Originally published in Hebrew as Mul har haGa’ash, David Engel, a professor of Holocaust Studies and European History at NYU, provides us in Historians of the Jews and the Holocaust with a brilliant “historiographic study of the tendency of historians of the Holocaust…and historians of the Jews…to construct their fields as two separate realms, each with its own rules and practices, whose border is not readily crossed.”
Trained as a historian of Modern Europe with emphasis on Poland, Engel explains in this work his growing interest in “Holocaust Studies” and his realization that the divisions that separated the two camps were not passing ones “born of momentary circumstance, but [rather] the product of principled position[ s] deeply rooted in the professional discourse of Holocaust scholars and historians of the Jews alike.”
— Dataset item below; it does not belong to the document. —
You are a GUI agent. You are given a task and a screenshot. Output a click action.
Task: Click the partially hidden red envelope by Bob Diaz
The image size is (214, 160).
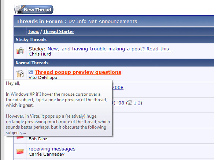pos(20,137)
Engel shows that “reasons for this counter-intuitive situation lie in the evolution of the Jewish historical profession since the l920’s.” Here he draws on the writings and professional activities of such scholars as Salo Baron and his students at Columbia University, the Israelis Ben Zion Dinur, Shaul Esh, Jacob Katz, and Uriel Tal, and the non-Zionist Raul Hilberg to reach his conclusions. Engel’s discussion of Yad Vashem’s refusal to publish Hilberg’s “The Destruction of the Jews” (1961) throws new light on that affair. Engel also discusses with great insight and erudition the inability of non-Zionist writers such as Hannah Arendt and Bruno Bettelheim to influence their Israeli and American and British Zionist counterparts as well as the larger Jewish public following the Eichmann trial.
It will prove to be important to both senior scholars and beginning doctoral students in modern Jewish history.
Carl J. Rheins was the executive director emeritus of the YIVO Institute for Jewish Research. He received his Ph.D. in Modern European History from the State University of New York at Stony Brook and taught courses on the Holocaust at several major universities.